Czworonożni funkcjonariusze doczekają się państwowej emerytury. W Ministerstwie Spraw Wewnętrznych powstał projekt ustawy regulującej zasady opieki nad czworonogami po zakończeniu służby.
Czworonożni funkcjonariusze doczekają się państwowej emerytury. W Ministerstwie Spraw Wewnętrznych powstał projekt ustawy regulującej zasady opieki nad czworonogami po zakończeniu służby. Dziś ich los po odejściu z policji, straży granicznej, czy straży pożarnej zależał głównie od dobrej woli przewodnika.
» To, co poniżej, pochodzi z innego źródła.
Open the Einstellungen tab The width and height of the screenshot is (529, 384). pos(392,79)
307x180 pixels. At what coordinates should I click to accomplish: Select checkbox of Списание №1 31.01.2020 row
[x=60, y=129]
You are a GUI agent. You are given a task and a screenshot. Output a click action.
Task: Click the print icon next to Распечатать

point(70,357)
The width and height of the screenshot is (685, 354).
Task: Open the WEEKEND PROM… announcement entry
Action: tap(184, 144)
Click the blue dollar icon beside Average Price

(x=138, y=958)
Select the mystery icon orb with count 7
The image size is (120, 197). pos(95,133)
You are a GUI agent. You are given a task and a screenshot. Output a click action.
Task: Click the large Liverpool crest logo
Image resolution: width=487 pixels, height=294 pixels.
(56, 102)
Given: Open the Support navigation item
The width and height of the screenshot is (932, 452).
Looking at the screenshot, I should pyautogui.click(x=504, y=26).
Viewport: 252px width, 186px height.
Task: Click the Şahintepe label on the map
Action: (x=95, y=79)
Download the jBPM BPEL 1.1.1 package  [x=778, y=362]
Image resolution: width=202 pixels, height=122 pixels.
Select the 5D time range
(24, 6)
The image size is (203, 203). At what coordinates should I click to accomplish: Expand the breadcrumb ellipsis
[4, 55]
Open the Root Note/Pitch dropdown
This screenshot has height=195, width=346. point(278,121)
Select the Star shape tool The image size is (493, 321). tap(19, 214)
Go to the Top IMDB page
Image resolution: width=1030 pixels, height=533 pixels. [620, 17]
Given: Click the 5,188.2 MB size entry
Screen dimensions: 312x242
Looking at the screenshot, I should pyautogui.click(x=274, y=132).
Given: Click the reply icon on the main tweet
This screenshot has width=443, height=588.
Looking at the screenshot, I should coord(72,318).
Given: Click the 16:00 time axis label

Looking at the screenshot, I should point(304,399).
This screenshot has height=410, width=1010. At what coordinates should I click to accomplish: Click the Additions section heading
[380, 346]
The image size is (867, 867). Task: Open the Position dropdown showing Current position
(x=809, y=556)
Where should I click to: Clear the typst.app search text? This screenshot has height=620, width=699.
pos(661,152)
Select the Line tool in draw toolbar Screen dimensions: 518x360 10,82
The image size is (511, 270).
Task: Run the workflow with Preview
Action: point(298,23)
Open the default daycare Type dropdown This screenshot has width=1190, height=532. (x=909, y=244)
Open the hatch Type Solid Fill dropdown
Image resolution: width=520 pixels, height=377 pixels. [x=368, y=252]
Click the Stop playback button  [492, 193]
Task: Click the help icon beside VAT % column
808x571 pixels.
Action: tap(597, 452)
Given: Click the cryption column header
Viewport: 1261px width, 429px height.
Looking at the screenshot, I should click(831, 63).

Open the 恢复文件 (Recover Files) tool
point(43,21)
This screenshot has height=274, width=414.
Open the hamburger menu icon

Jeśli ustawa wejdzie w życie, wówczas państwo będzie finansować wyżywienie i leczenie psa lub konia emeryta, sprawdzając również, czy zwierzę ma właściwą opiekę.
– Apelowaliśmy o to od dawna. Pies-ratownik i pies-przewodnik to zespół w służbie i poza nią. Zapewnienie mu świadczeń po służbie jest bardzo ważne. Do tej pory my staraliśmy się pomagać, na ile nas przepisy puszczały. Jednak nie można było zapewnić kompleksowej opieki. Trzeba tym psom oddać to, co zrobiły w służbie. One wielokrotnie odnajdywały osoby pod gruzami lub na otwartym terenie – mówi Paweł Motyka, zastępca komendanta Państwowej Straży Pożarnej w Nowym Sączu.
To właśnie w Nowym Sączu powstała jedna z pierwszych w kraju grup ratowniczo-poszukiwawczych, w której służą specjalnie szkolone psy.
Projekt ustawy regulującej status zwierząt w służbie i po jej zakończeniu jest w trakcie wewnątrz resortowych uzgodnień. Po ich zakończeniu zostanie dopisany do rządowego wykazu prac legislacyjnych.
Aktualnie we wszystkich formacjach podległych MSWiA służy 1207 psów i 62 konie.